Problem to solve: Could you rewrite the listing below with every "Where should I click to" replaced by "Which point should I click to" and everything else left unchanged?

Dataset entries:

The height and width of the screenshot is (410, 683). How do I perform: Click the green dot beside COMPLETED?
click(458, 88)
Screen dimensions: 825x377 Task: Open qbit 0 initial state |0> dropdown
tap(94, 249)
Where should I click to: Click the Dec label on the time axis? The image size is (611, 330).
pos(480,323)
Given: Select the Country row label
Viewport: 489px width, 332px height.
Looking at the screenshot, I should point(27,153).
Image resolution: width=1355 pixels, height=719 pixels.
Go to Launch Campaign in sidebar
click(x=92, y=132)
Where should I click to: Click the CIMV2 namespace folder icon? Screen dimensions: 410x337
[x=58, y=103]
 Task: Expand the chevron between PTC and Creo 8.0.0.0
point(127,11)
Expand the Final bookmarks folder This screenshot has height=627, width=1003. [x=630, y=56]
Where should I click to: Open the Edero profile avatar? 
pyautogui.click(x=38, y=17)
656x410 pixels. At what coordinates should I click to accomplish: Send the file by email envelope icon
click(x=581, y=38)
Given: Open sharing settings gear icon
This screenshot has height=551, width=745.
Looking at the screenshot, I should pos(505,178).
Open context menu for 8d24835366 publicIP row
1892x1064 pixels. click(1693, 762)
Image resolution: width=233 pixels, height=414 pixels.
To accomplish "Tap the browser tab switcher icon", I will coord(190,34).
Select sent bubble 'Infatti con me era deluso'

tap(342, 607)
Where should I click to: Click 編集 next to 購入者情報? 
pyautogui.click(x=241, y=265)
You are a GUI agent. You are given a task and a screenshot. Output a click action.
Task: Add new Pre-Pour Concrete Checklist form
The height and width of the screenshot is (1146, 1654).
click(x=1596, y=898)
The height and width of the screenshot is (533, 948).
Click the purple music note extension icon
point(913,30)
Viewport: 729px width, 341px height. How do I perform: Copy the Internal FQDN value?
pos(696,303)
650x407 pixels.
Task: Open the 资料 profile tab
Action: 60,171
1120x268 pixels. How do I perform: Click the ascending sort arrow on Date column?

Completed exercise:
The height and width of the screenshot is (410, 683). How do I perform: Click the green dot beside COMPLETED?
click(458, 88)
Screen dimensions: 825x377 Task: Open qbit 0 initial state |0> dropdown
tap(94, 249)
Which point should I click to: Click the Dec label on the time axis? The image size is (611, 330).
pos(480,323)
Given: Select the Country row label
Viewport: 489px width, 332px height.
Looking at the screenshot, I should point(27,153).
Image resolution: width=1355 pixels, height=719 pixels.
Go to Launch Campaign in sidebar
click(x=92, y=132)
Which point should I click to: Click the CIMV2 namespace folder icon? Screen dimensions: 410x337
[x=58, y=103]
 Task: Expand the chevron between PTC and Creo 8.0.0.0
point(127,11)
Expand the Final bookmarks folder This screenshot has height=627, width=1003. [x=630, y=56]
Which point should I click to: Open the Edero profile avatar? 
pyautogui.click(x=38, y=17)
656x410 pixels. At what coordinates should I click to accomplish: Send the file by email envelope icon
click(x=581, y=38)
Given: Open sharing settings gear icon
This screenshot has height=551, width=745.
Looking at the screenshot, I should pos(505,178).
Open context menu for 8d24835366 publicIP row
1892x1064 pixels. click(1693, 762)
Image resolution: width=233 pixels, height=414 pixels.
To accomplish "Tap the browser tab switcher icon", I will coord(190,34).
Select sent bubble 'Infatti con me era deluso'

tap(342, 607)
Which point should I click to: Click 編集 next to 購入者情報? 
pyautogui.click(x=241, y=265)
You are a GUI agent. You are given a task and a screenshot. Output a click action.
Task: Add new Pre-Pour Concrete Checklist form
The height and width of the screenshot is (1146, 1654).
click(x=1596, y=898)
The height and width of the screenshot is (533, 948).
Click the purple music note extension icon
point(913,30)
Viewport: 729px width, 341px height. How do I perform: Copy the Internal FQDN value?
pos(696,303)
650x407 pixels.
Task: Open the 资料 profile tab
Action: 60,171
1120x268 pixels. How do I perform: Click the ascending sort arrow on Date column?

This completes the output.